People may be more likely to believe AI-generated tweets: study

New Delhi: A new study has shown that people find tweets written by artificial intelligence (AI) language models more credible than tweets composed by humans. AI-generated disinformation may be more credible than disinformation written by humans, according to the study published in Science Advances.

To achieve the goals, the researchers asked OpenAI’s model GPT-3 to write informational or disinformation tweets on various topics, including vaccines, 5G technology, and COVID-19, or the theory of evolution, which is usually disinformation. and is the subject of public misunderstanding.

They collected a set of real tweets written by users on similar topics and programmed a survey.

The researchers then recruited 697 people to take an online quiz that determined whether the tweets were AI-generated or collected from Twitter and whether they were accurate or contained misinformation.
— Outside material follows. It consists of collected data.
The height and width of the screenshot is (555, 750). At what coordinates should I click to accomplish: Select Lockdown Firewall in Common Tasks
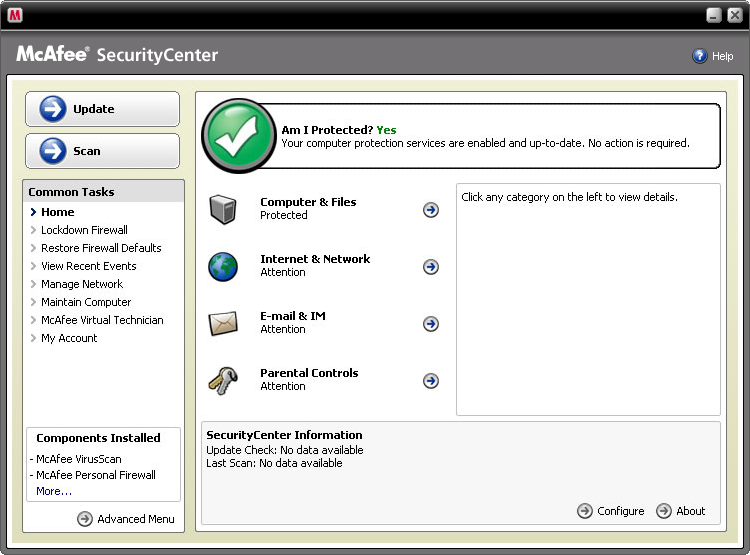[x=84, y=230]
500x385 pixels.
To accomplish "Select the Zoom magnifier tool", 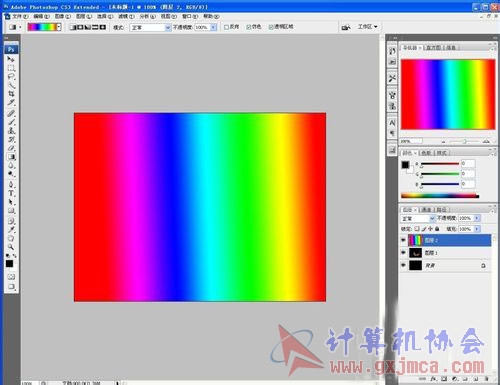I will click(11, 247).
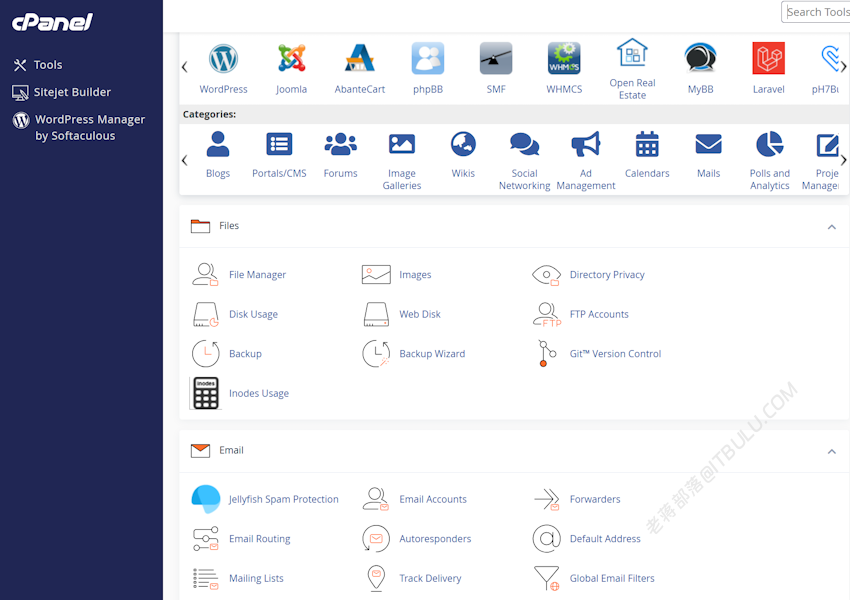Open Git Version Control icon
The width and height of the screenshot is (850, 600).
[x=546, y=353]
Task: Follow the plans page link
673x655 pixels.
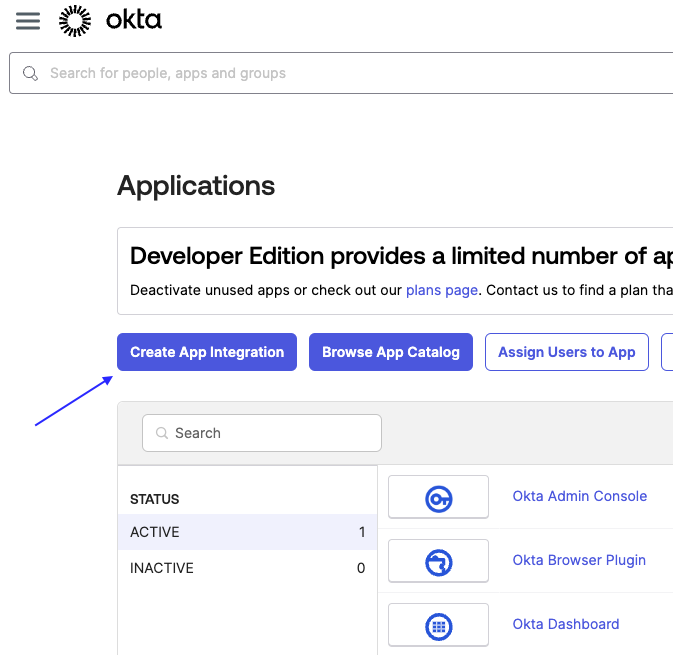Action: coord(442,290)
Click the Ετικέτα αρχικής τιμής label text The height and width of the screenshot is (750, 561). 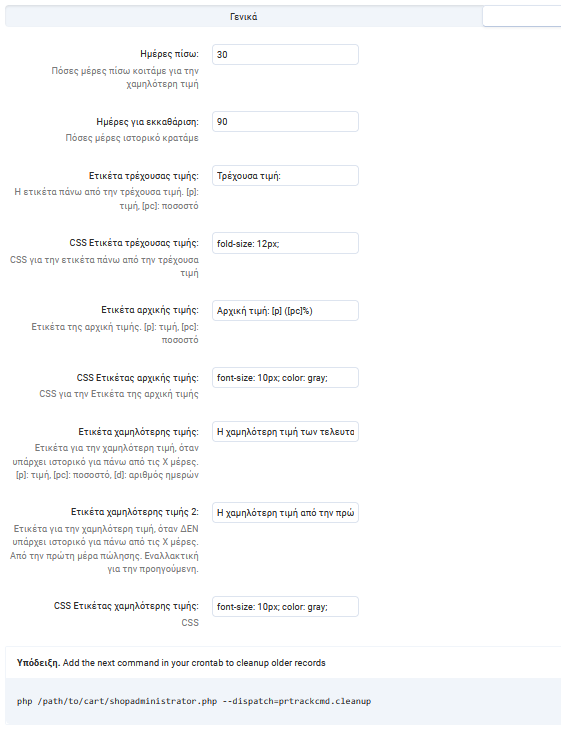pyautogui.click(x=150, y=309)
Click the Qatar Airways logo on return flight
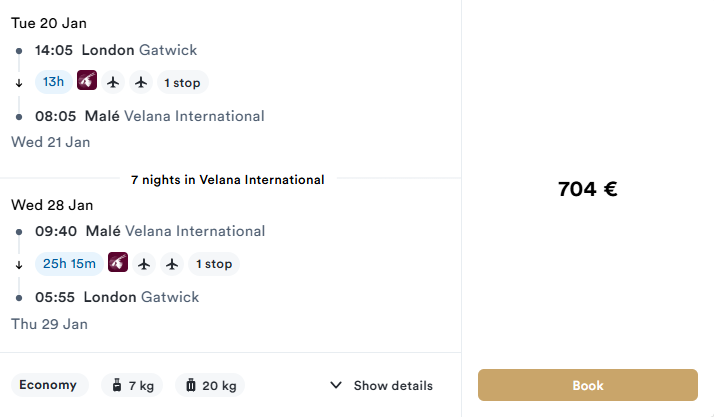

They found that participants were three percent less likely to believe human-written false tweets than AI-written tweets.

Researchers are unsure why people are more likely to trust tweets written by AI, but the way in which GPT-3 orders information may play a role, according to Giovanni Spitale, a researcher at the Switzerland-based University of Zurich who led the study. Is.
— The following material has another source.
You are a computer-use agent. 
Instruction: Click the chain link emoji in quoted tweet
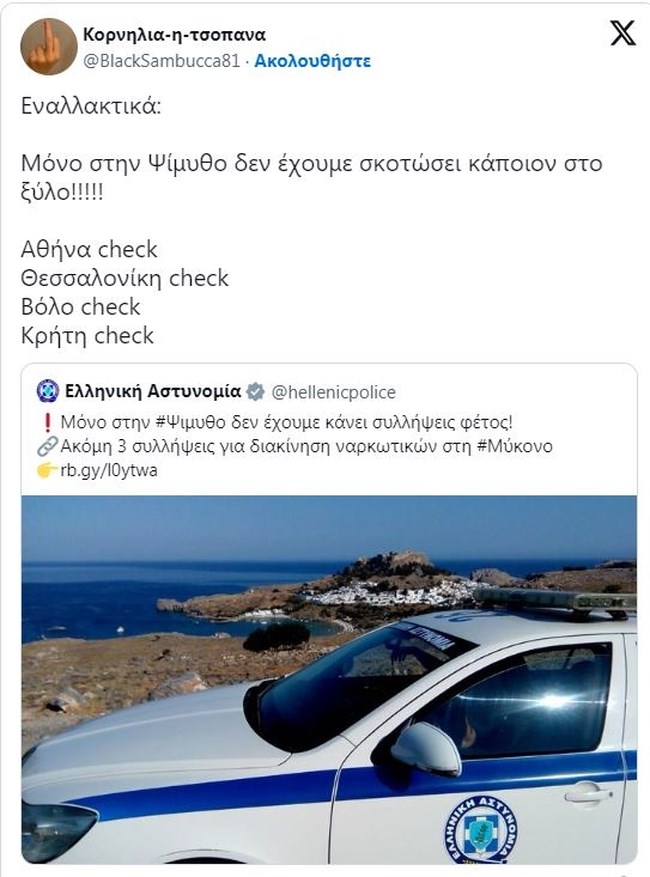(47, 446)
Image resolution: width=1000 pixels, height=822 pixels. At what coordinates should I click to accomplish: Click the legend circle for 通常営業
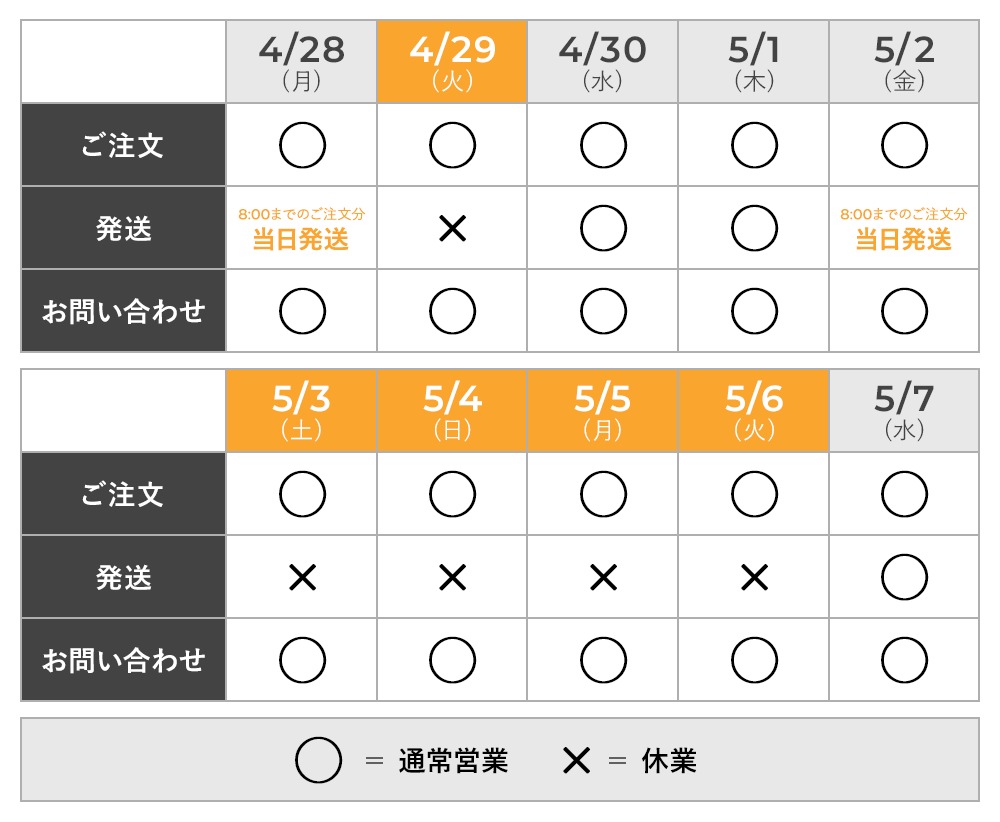coord(318,760)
Furthermore, the study noted that the material secreted by GPT-3 was “indistinguishable” from biological material.

The people surveyed couldn’t tell the difference, and one of the study’s limitations is that the researchers can’t be 100 percent sure that the tweets collected from social media weren’t written with the help of apps like ChatGPT.

The study found that participants were most effective at identifying misinformation written by actual Twitter users, however, GPT-3-generated tweets containing misinformation deceived survey participants slightly more effectively.
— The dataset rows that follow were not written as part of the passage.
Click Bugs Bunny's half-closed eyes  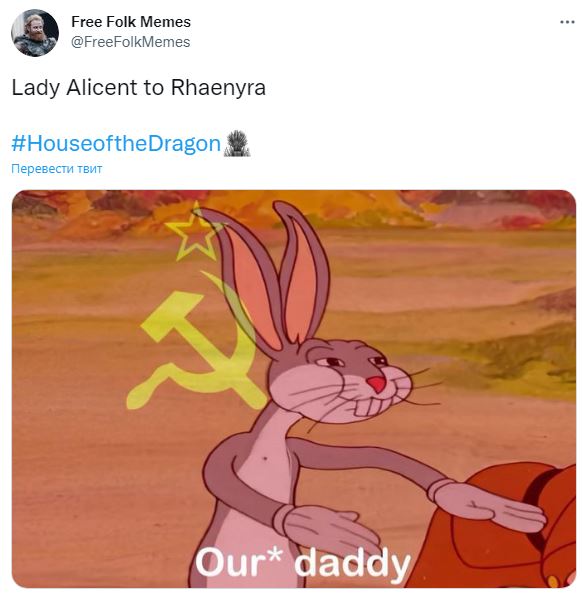pyautogui.click(x=352, y=362)
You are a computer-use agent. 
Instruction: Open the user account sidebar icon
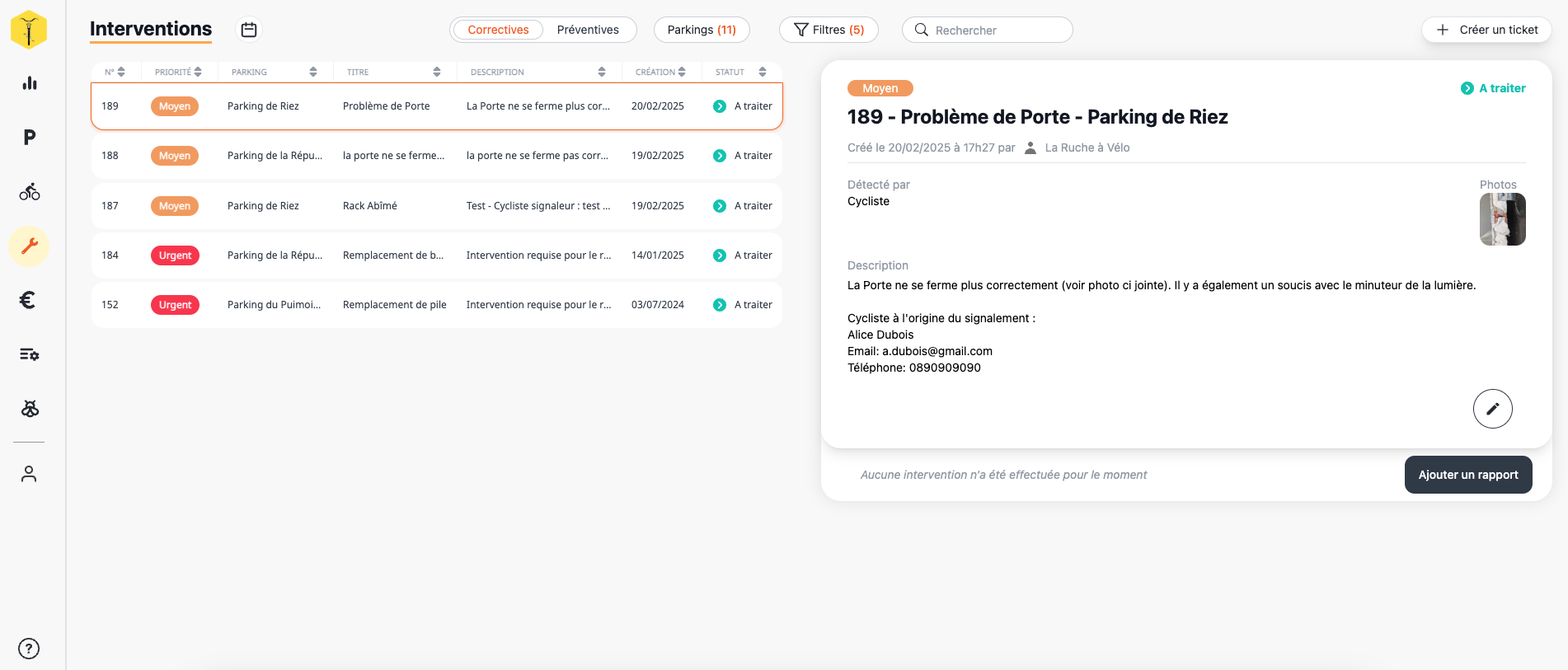tap(29, 474)
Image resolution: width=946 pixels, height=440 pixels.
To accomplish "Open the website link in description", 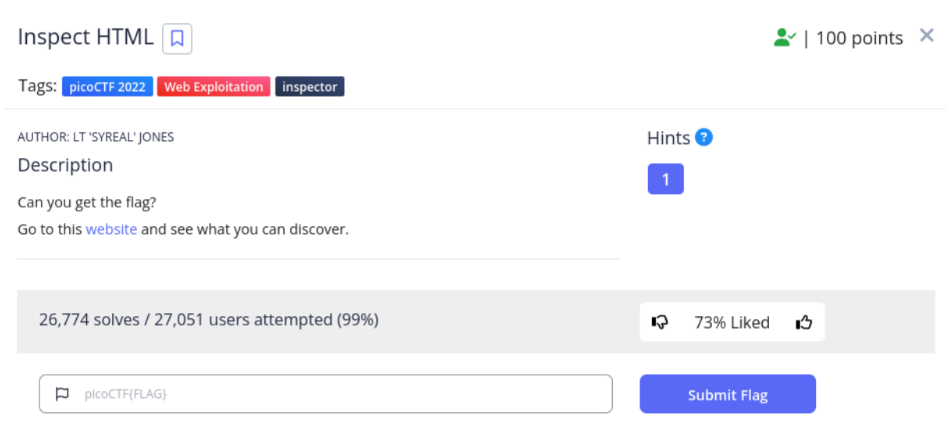I will point(111,229).
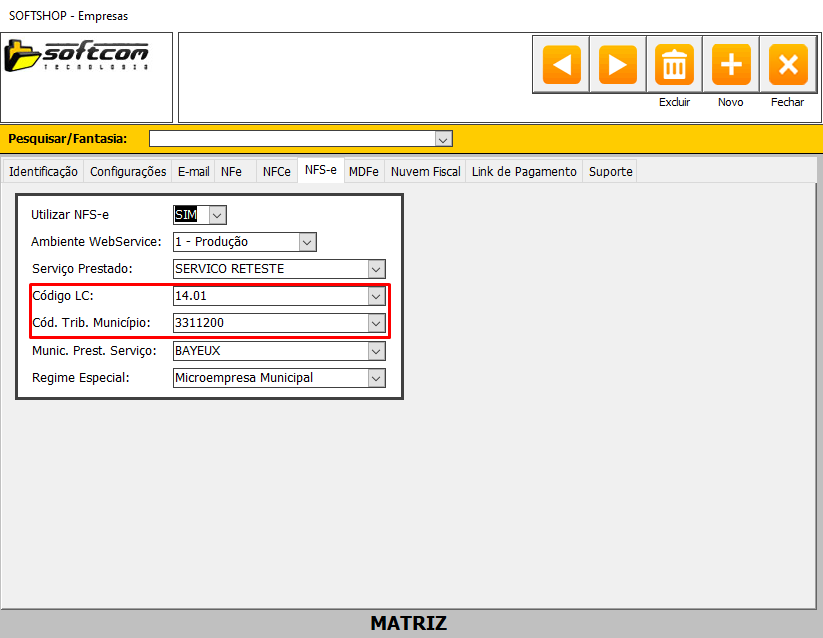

Furthermore, the researchers predicted that advanced AI text generators such as GPT-3 have the potential to greatly influence the dissemination of information, both positively and negatively.

The researchers said, “As our results showed, currently available large language models can already produce text that is indistinguishable from organic text; therefore, the emergence of more powerful large language models and their effectiveness is expected.” must be monitored.”